After a lot of exhausting research, there’s nothing quite like a browse through the past as artists viewed it. Here are views from 1840-1870 by artists who include a Royal Navy man, a visiting Aristocrat and an artist and explorer.


Graham Gore (1808-1847) was a third generation naval officer, who experienced the kind of colourful global career that seemed to be available to 18th century adventurers. He saw action at the Battle of Navarino, sailed on the Terror in its 1836 Arctic exploration, joined the Aden Expedition in 1839 and fought in the Opium Wars in China.
In 1840, he was supposed to join the HMS Herald in Sydney. However, he was unable to join that voyage, and instead travelled to the north of the continent with HMS Beagle. It was on that journey that he painted Burial Reach. He died, along with the rest of the Franklin Expedition in 1847-8.
Incredibly, a picture of him exists, from 1845, and he looks exactly like the kind of swashbuckling man who had fought in China and Greece, explored the Arctic and Yemen, while taking a little time to sail on board HMS Beagle.

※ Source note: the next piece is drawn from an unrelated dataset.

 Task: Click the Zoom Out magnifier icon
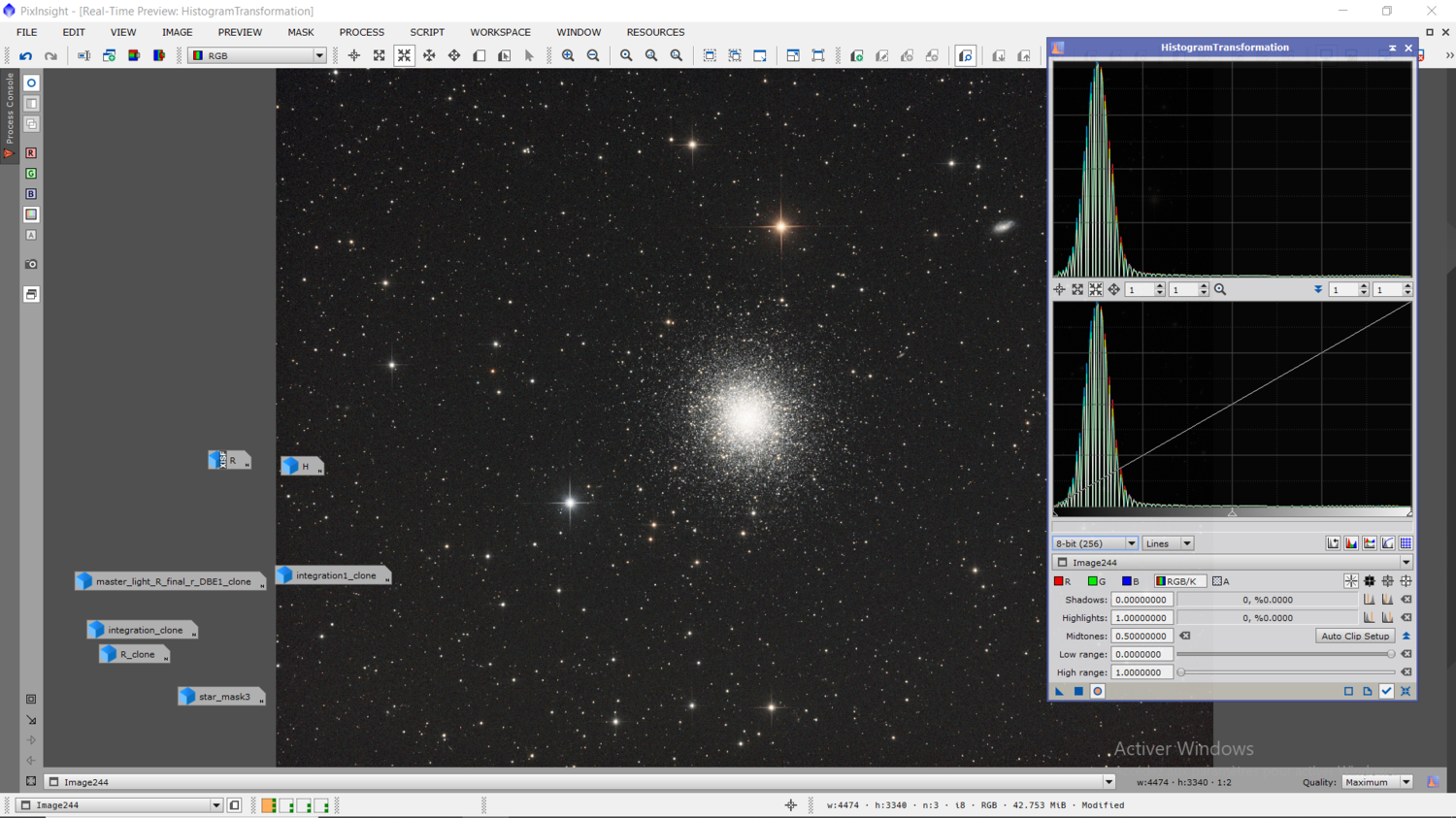(x=593, y=56)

This depiction looks like it was painted much earlier than Thomas Baines’s view of South Brisbane, but it was actually produced later. Baines sketched out his work in 1855, completing the painting in 1868, but there appear to be more buildings in 1855 than 1864. All in the interpretation I suppose. The buildings do look more substantial in Stanley’s watercolour, but the scenery is not as detailed in its execution.

Henry John Douglas-Scott-Montagu, 1st Baron Montagu of Beaulieu (1832-1905) – what an exhausting name. He became a politician in his native England, but when he was a young man, afflicted with asthma, he travelled to warm British dependencies and sketched. On a visit to Moreton Bay, he – naturally – stayed with Captain John Wickham, RN, and sketched and painted his surroundings.

This artist has captured the grey-green hills, slowly flowing river and bushland perfectly.

There’s a lot to unpack in this painting. The ship docked at South Brisbane, and a steamer approaching. The early buildings on that side of the river. The cleared area at South Brisbane ends abruptly, reminding the viewer that colonial Brisbane was close to the bush.
A rowboat is crossing the river, which is glassy blue. In the foreground is the slope down to the Brisbane River on the north bank. A rough road, traversed by a bullock cart, pedestrians and horseback riders. Homes and buildings on the river bank. A spectacularly winding fence or two. Banana trees in the yards.
An indigenous man in the foreground, sitting alone. Two indigenous people behind him, one with spears resting on their shoulder. A couple of well-dressed white children calling at a gunyah.
In the early days of European habitation, there were parts of town where the indigenous people did live close by white areas, and not always in conflict. However, fundamental misunderstandings led to conflict. The Europeans never understood that they were in occupation of indigenous lands. The indigenous people had no interest in adopting ridiculous European ways, like clothing and office work. They were bound to clash.

Distant ranges, a river, cattle wandering in the shallows. Not a building in sight. This was not going to last.
All works are in the collections of the Australian National Library and the State Library of Queensland.